═════ Data in this exercise ═════
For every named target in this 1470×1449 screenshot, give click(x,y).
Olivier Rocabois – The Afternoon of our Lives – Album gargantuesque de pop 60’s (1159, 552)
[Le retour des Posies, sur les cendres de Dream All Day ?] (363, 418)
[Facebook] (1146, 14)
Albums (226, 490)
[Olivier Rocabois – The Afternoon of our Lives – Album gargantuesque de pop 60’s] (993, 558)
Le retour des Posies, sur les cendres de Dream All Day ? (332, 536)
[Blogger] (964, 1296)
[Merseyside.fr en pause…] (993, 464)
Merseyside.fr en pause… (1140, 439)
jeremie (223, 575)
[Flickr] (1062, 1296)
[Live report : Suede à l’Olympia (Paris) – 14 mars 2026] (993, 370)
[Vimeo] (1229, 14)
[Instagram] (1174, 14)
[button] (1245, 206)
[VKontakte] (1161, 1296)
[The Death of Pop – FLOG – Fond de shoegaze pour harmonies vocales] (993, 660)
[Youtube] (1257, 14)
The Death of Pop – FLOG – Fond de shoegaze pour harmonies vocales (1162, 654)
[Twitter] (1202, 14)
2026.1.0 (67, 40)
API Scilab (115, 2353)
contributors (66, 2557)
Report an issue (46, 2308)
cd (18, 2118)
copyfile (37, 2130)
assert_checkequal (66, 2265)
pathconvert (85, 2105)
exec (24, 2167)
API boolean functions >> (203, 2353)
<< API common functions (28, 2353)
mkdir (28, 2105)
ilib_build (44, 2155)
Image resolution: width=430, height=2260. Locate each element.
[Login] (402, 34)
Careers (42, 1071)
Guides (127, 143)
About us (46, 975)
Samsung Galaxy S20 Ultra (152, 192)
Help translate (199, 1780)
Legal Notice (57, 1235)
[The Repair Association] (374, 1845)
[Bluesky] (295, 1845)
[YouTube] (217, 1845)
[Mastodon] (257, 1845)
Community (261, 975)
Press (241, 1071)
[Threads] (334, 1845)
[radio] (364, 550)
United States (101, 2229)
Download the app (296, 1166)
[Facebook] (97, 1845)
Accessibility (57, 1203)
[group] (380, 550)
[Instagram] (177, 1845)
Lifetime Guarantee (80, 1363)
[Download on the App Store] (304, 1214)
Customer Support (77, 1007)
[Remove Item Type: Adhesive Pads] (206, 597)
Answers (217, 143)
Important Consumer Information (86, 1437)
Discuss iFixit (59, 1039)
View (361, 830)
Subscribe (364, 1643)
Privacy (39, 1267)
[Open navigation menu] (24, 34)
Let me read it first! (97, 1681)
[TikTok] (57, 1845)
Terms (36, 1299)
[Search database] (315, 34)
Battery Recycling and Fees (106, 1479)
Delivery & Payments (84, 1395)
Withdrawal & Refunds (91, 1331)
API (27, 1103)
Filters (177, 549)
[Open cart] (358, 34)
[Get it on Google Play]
═════
*Task statement:* In the data above, find each line that has the word "Lives" and copy it out.

*Written solution:*
Olivier Rocabois – The Afternoon of our Lives – Album gargantuesque de pop 60’s (1159, 552)
[Olivier Rocabois – The Afternoon of our Lives – Album gargantuesque de pop 60’s] (993, 558)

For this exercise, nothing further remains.